··· Data listing
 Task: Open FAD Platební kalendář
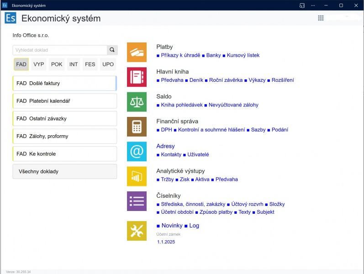coord(64,101)
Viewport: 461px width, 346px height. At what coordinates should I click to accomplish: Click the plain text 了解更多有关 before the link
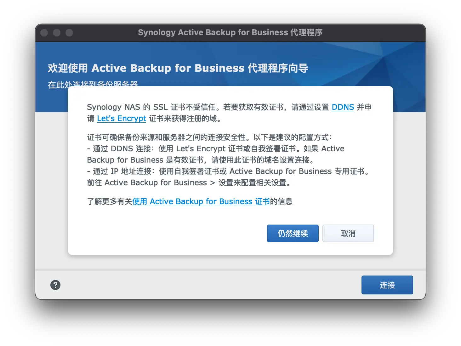tap(109, 202)
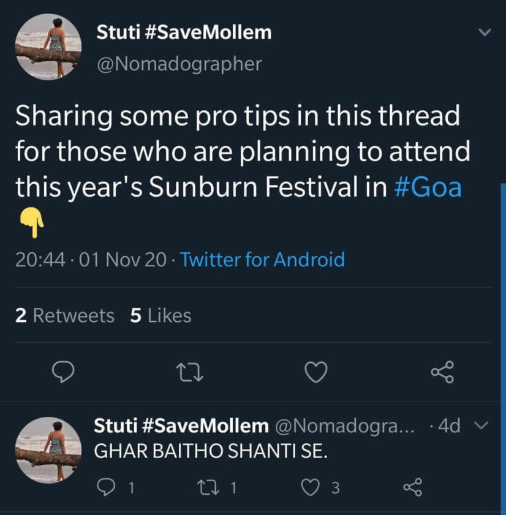The height and width of the screenshot is (515, 506).
Task: View the 5 Likes list
Action: click(160, 316)
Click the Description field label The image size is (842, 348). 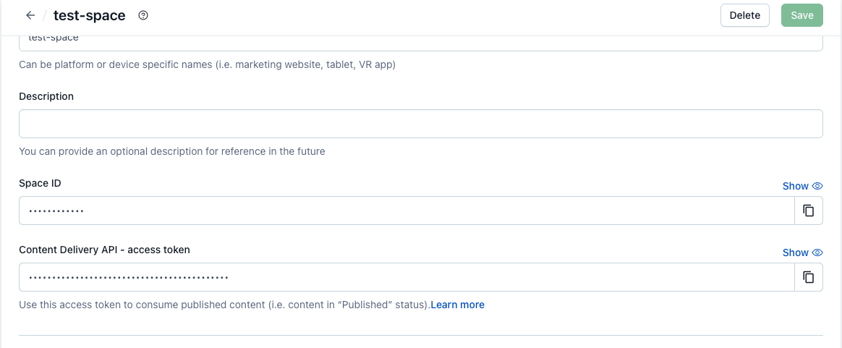coord(46,96)
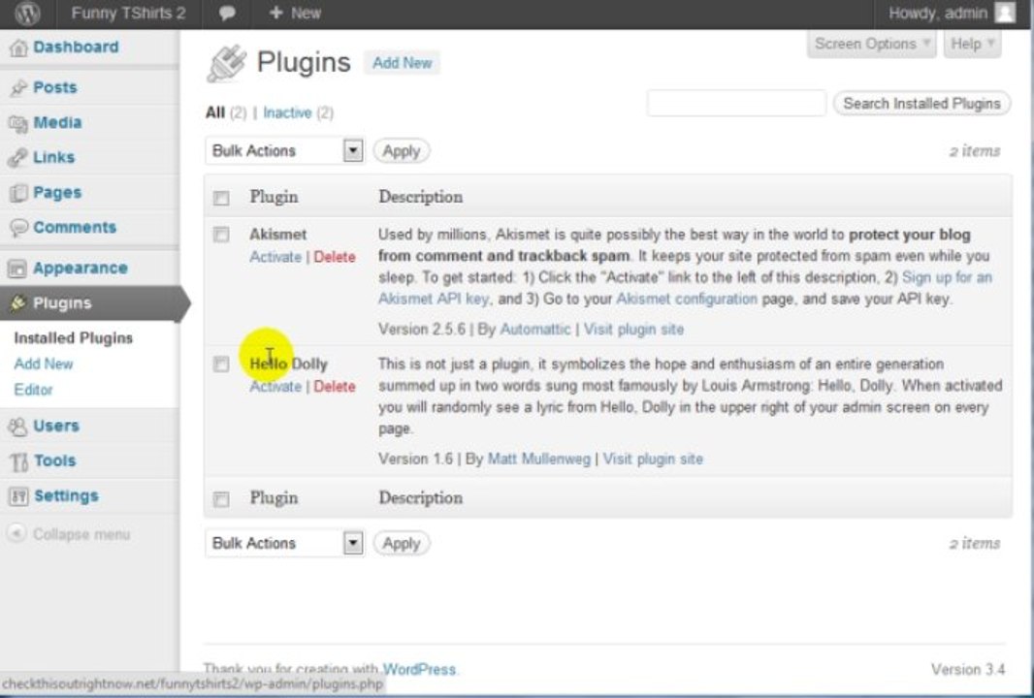Activate the Akismet plugin

pos(275,257)
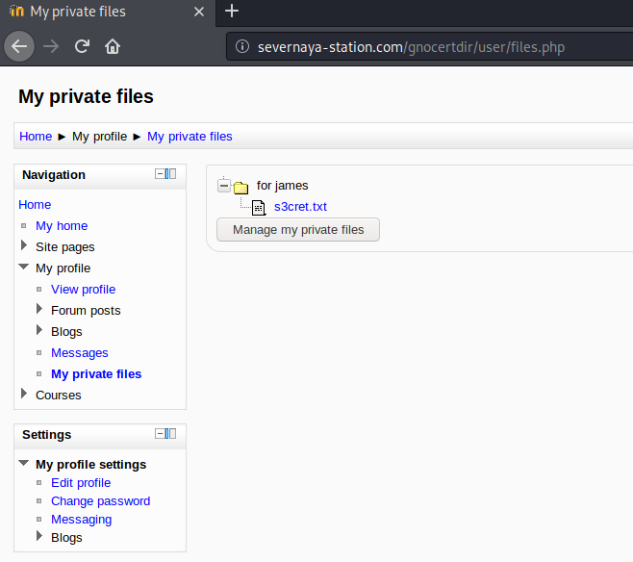Collapse the 'for james' folder tree node
Screen dimensions: 633x562
pyautogui.click(x=224, y=186)
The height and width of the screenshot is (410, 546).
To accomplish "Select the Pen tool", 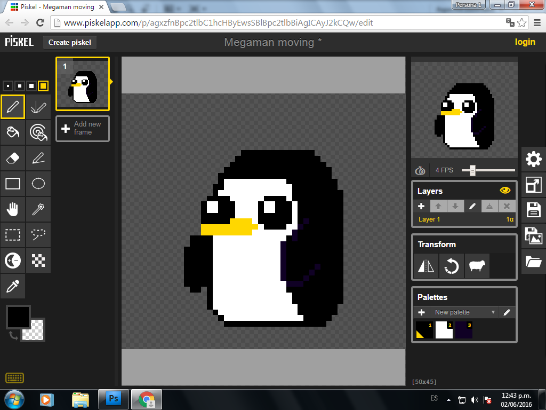I will pos(13,107).
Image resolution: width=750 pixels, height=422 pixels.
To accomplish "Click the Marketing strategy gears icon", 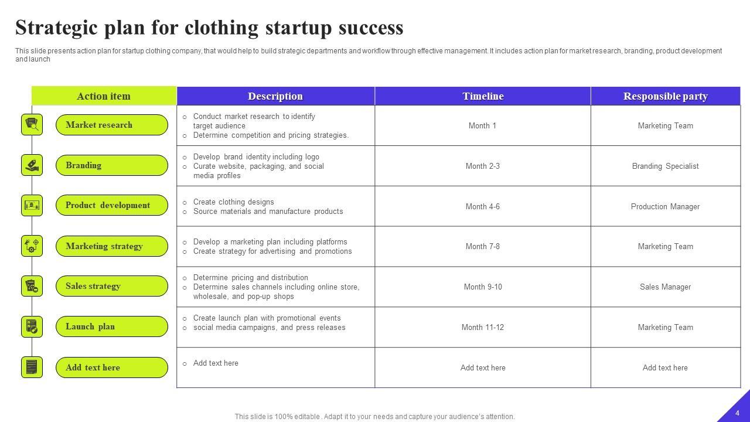I will click(x=32, y=246).
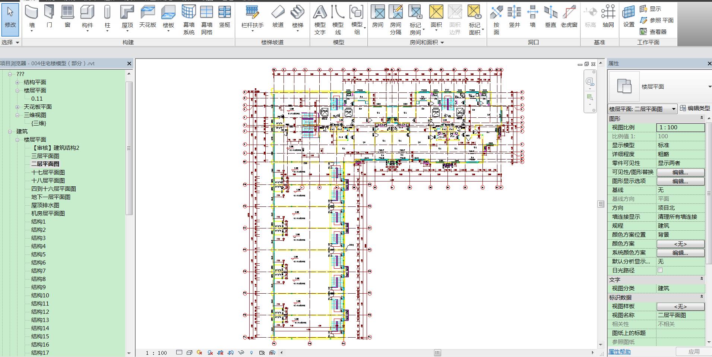Click 编辑 button for 可见性/图形替换
The image size is (712, 357).
click(x=680, y=172)
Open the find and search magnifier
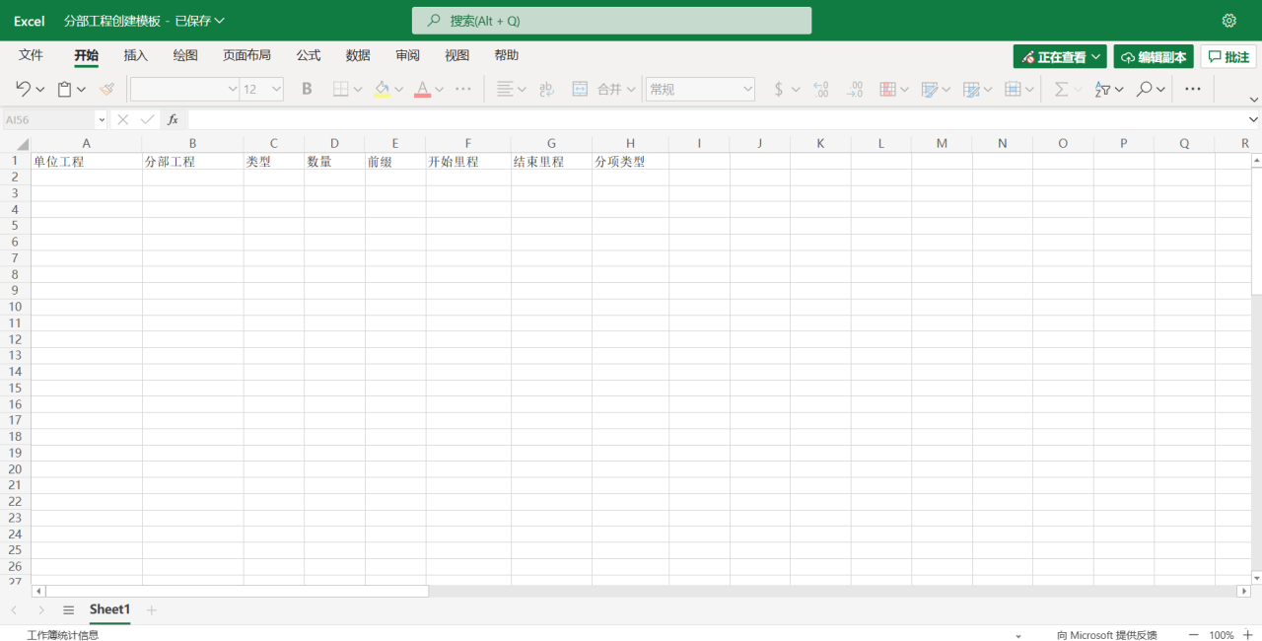 click(1144, 89)
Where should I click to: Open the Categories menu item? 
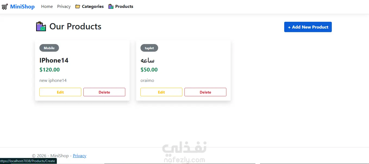[x=93, y=7]
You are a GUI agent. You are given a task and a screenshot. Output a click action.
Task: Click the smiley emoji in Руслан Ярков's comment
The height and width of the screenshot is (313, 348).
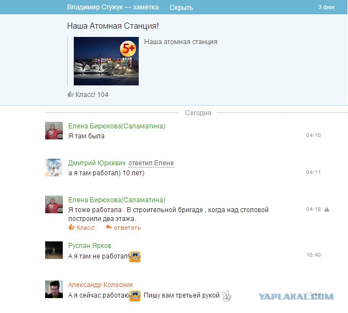coord(135,256)
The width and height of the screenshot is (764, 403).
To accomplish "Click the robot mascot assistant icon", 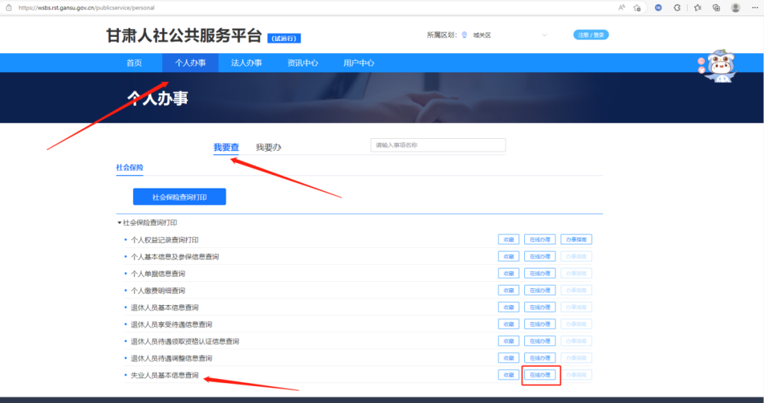I will (717, 67).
······
# [Task item]
Restate word for word every line from the one with "Open the find and search magnifier" up to and including the one with "Task: Click the" in the records above, minus the pictures.

# [Written response]
Open the find and search magnifier
 click(1144, 89)
Where should I click to: Open the Categories menu item? 
[x=93, y=7]
You are a GUI agent. You are given a task and a screenshot. Output a click action.
Task: Click the smiley emoji in Руслан Ярков's comment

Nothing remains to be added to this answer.